Study question: Can a novel targeted next generation sequencing (tNGS) platform accurately detect whole chromosome aneuploidy in a trophectoderm biopsy and provide additional information to improve testing?
Summary answer: Karyotypes obtained by tNGS were concordant with other validated platforms and single nucleotide polymorphism genotyping information obtained can be used for improved detection and quality control.
What is known already: qPCR-based whole chromosome aneuploidy screening is highly accurate in comparison to other common methods and has been shown to improve IVF success in two randomized clinical trials. With aneuploidy screening becoming standard of care in many IVF centres, there is a need to develop platforms with high throughput, low cost capabilities.
Study design size, duration: Twelve well-characterized cell lines were obtained from a commercial cell line repository and 31 discarded human blastocysts were obtained from 17 IVF patients who underwent comprehensive chromosome screening (CCS).

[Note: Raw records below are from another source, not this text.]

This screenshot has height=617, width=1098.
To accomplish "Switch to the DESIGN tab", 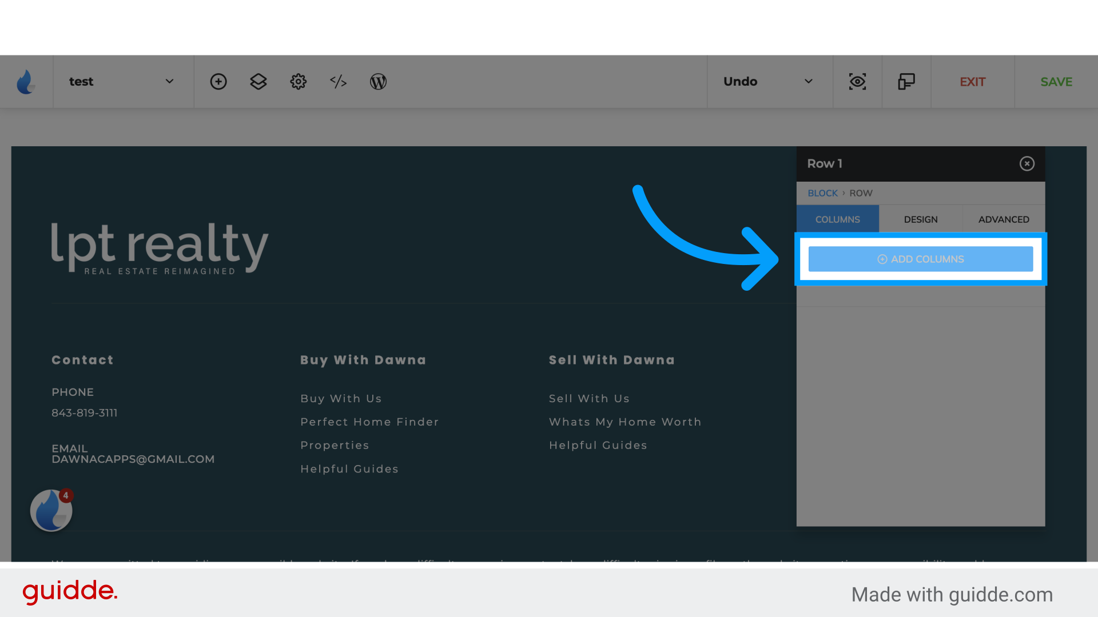I will 921,219.
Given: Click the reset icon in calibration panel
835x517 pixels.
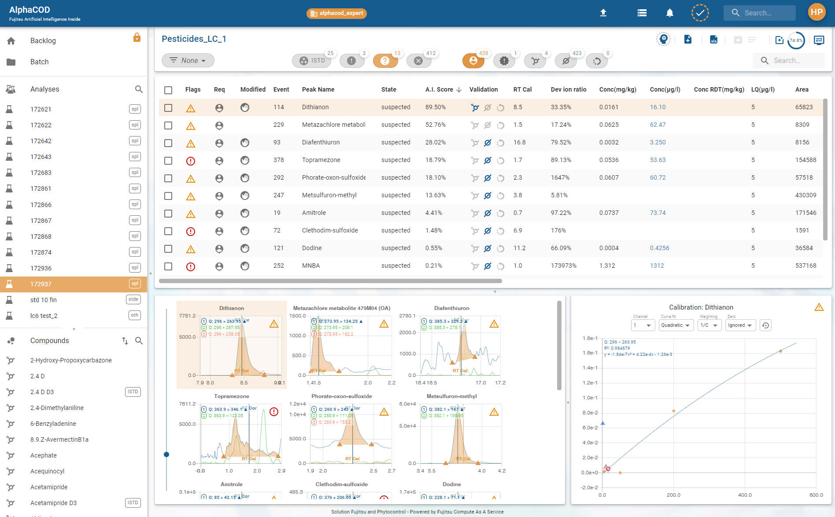Looking at the screenshot, I should click(765, 325).
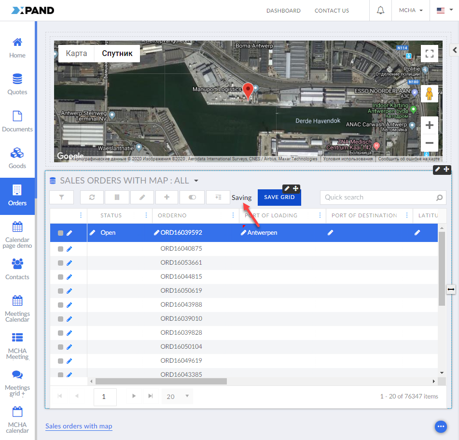Open the Sales orders with map link

pos(78,426)
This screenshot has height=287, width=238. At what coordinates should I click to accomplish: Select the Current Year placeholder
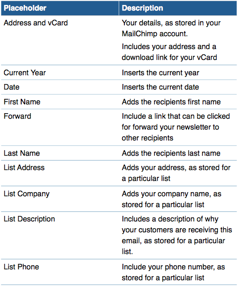point(25,73)
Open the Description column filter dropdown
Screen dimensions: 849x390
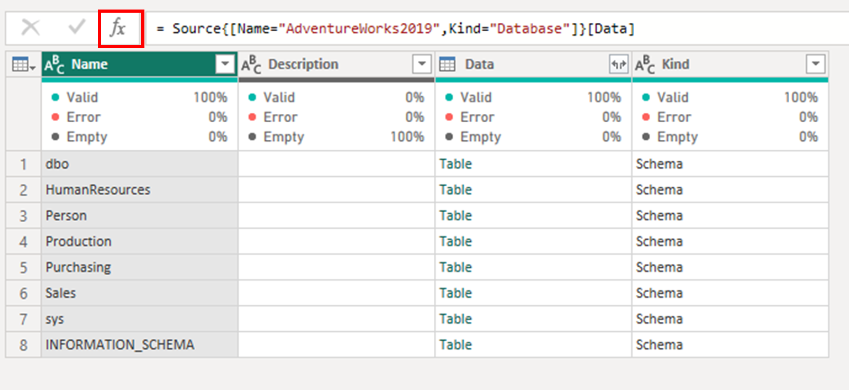point(422,65)
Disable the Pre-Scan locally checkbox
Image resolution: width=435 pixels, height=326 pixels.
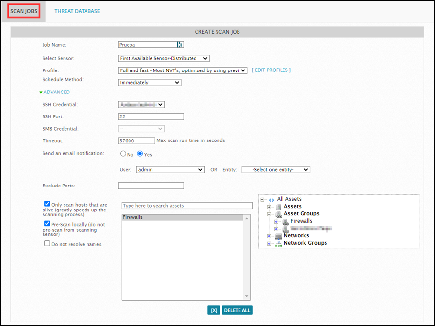(x=47, y=223)
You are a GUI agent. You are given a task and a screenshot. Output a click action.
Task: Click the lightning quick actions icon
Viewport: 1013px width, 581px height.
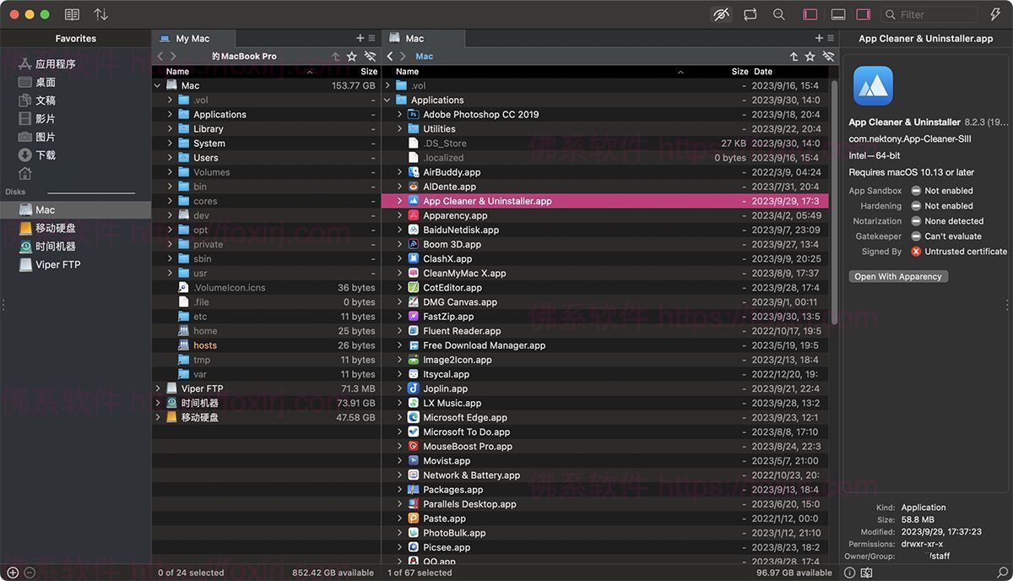[x=994, y=14]
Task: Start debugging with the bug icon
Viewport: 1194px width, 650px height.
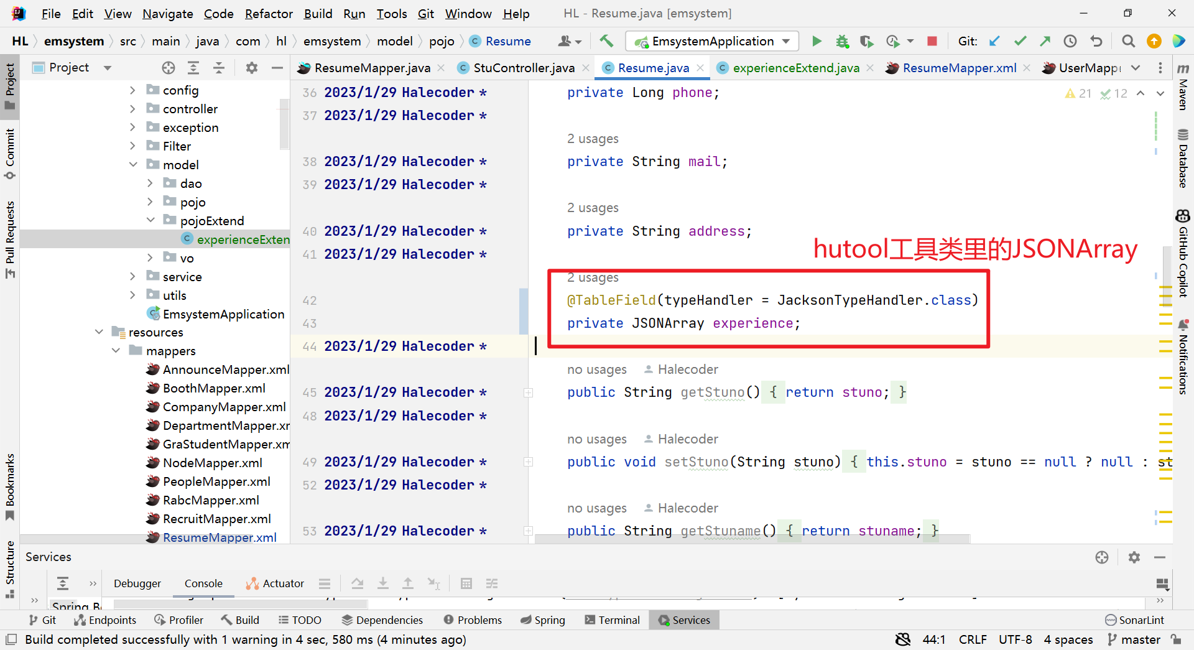Action: (x=842, y=41)
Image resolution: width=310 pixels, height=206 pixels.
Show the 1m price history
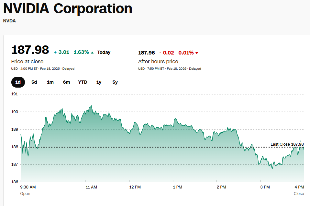tap(50, 82)
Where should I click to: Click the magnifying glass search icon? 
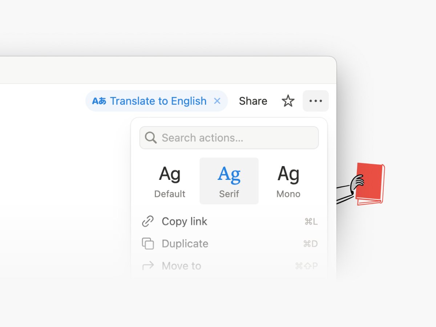click(x=150, y=137)
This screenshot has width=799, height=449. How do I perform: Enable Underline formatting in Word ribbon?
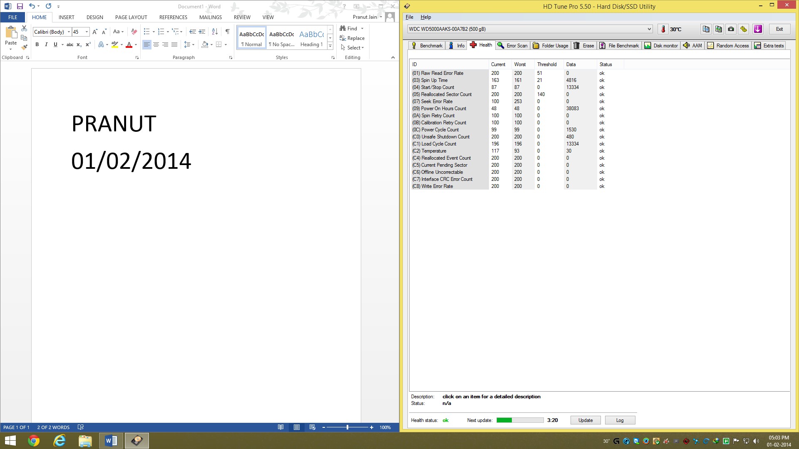[55, 44]
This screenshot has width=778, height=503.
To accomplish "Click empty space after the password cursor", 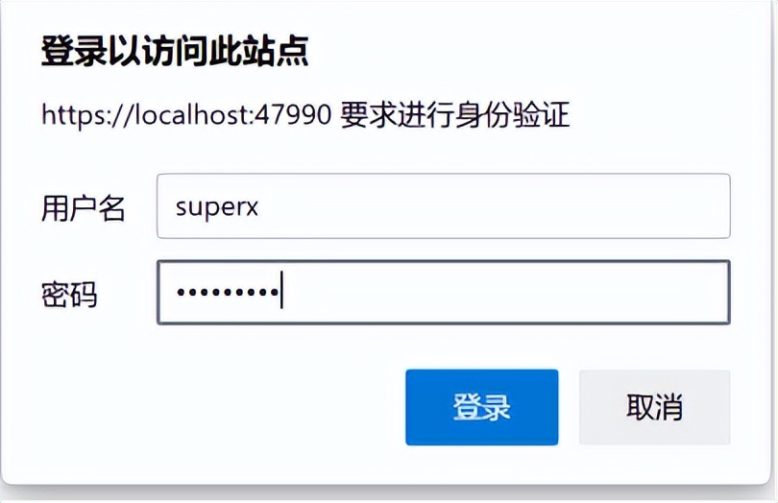I will (x=503, y=292).
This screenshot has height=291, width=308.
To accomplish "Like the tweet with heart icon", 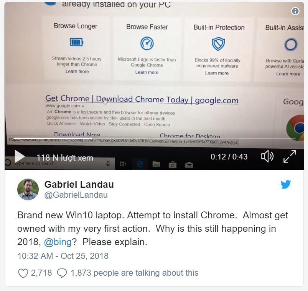I will (23, 273).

Participants/material, setting, methods: All samples were processed using a unique amplification strategy which directly incorporated sequencing library adapters and barcodes. Sequencing was performed on an Ion Torrent Proton. A custom bioinformatics pipeline was used to determine the karyotype for each sample. The consistency of tNGS diagnoses with either conventional karyotyping of cell lines or quantitative real-time PCR based CCS of blastocyst biopsies was evaluated.
Main results and the role of chance: Overall consistency per sample of tNGS based CCS in 5-cell samples from a variety of cell lines was 99.2%. In the blinded analysis of rebiopsies of aneuploid blastocysts, an overall targeted tNGS CCS consistency of 98.7% was observed per sample. These data demonstrate the ability of tNGS based CCS to provide an accurate and high throughput evaluation of aneuploidy in the human blastocyst.
Large scale data: Not applicable.
Limitations reasons for caution: This study is limited to whole chromosome aneuploidy, as mosaicism and segmental aneuploidy have not been investigated.
Wider implications of the findings: These data show an accurate, high throughput method, and with the greater depth of each amplicon sequenced in comparison to commercial kits, there is greater application available for single nucleotide polymorphism based analysis for quality control.
Study funding/competing interests: This study was funded through intramural research funds provided by the Foundation for Embryonic Competence. There are no competing interests.
Keywords: aneuploidy; blastocysts; comprehensive chromosome screening; next generation sequencing; preimplantation genetic screening.